_Exercise brief_
The answer must be an exact copy of the lines from the one with "You are a computer-use" through the final line of the records below, with no pictures.

(Pixel coordinate grounding data)

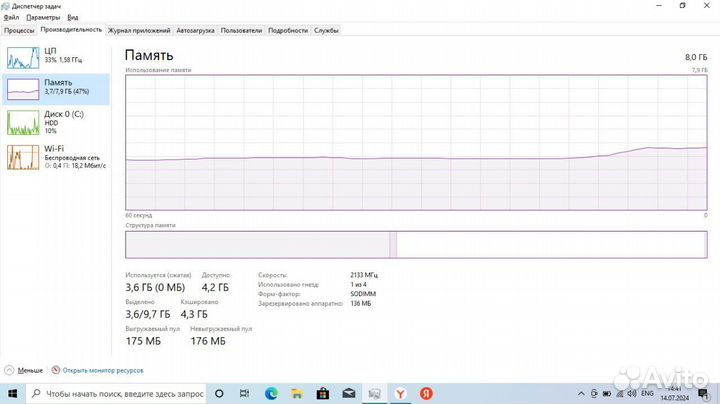Open the Параметры menu
Image resolution: width=720 pixels, height=404 pixels.
(43, 18)
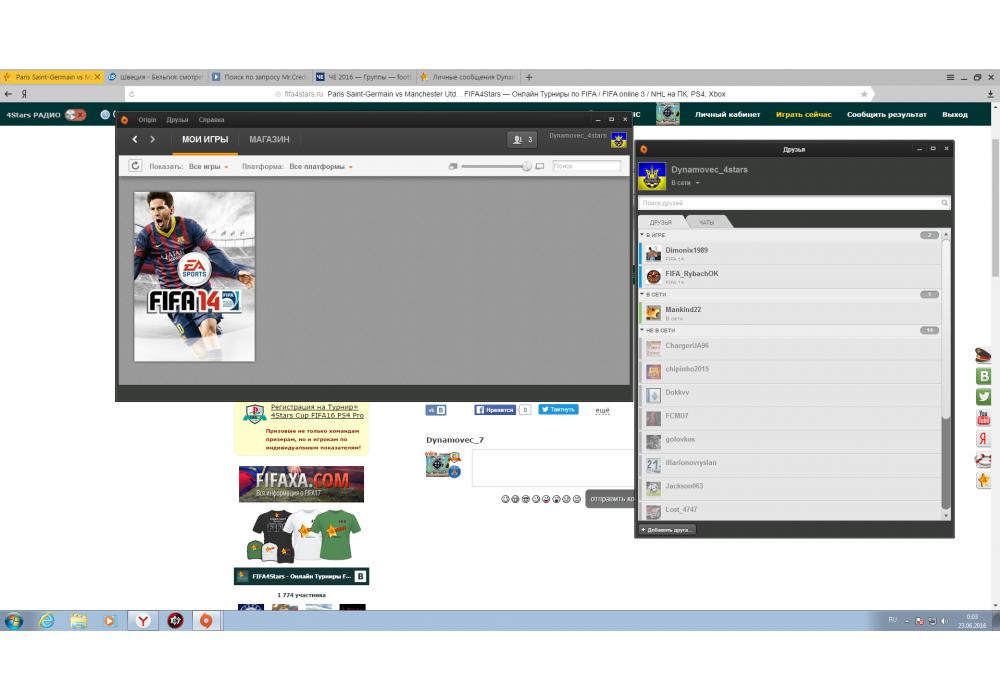Switch to the 'Чаты' tab in friends
This screenshot has height=700, width=1000.
(x=706, y=222)
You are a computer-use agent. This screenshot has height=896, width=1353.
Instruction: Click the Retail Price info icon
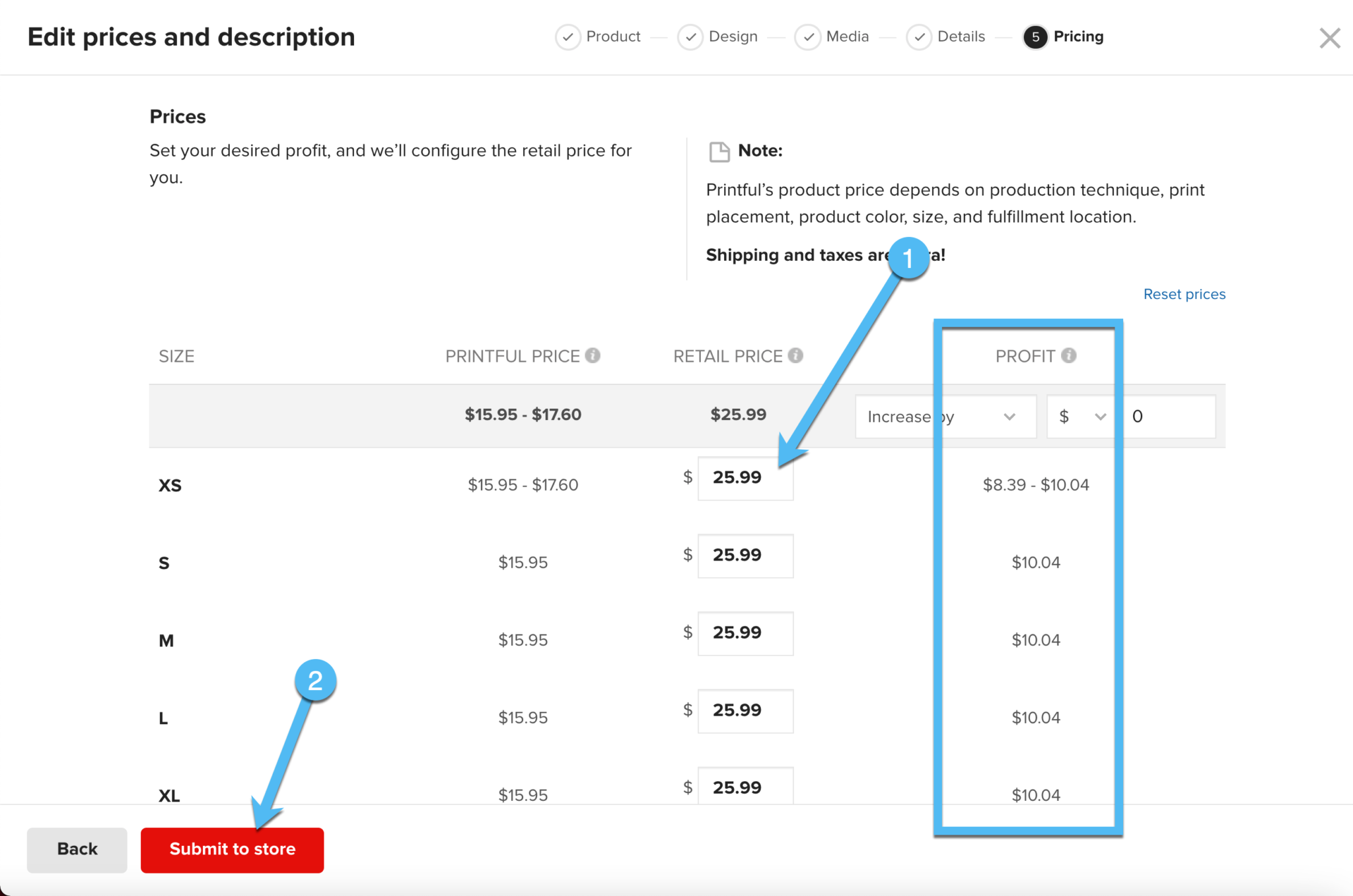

_Answer to this exercise_
You are a computer-use agent. This screenshot has height=896, width=1353.
Instruction: Click the Retail Price info icon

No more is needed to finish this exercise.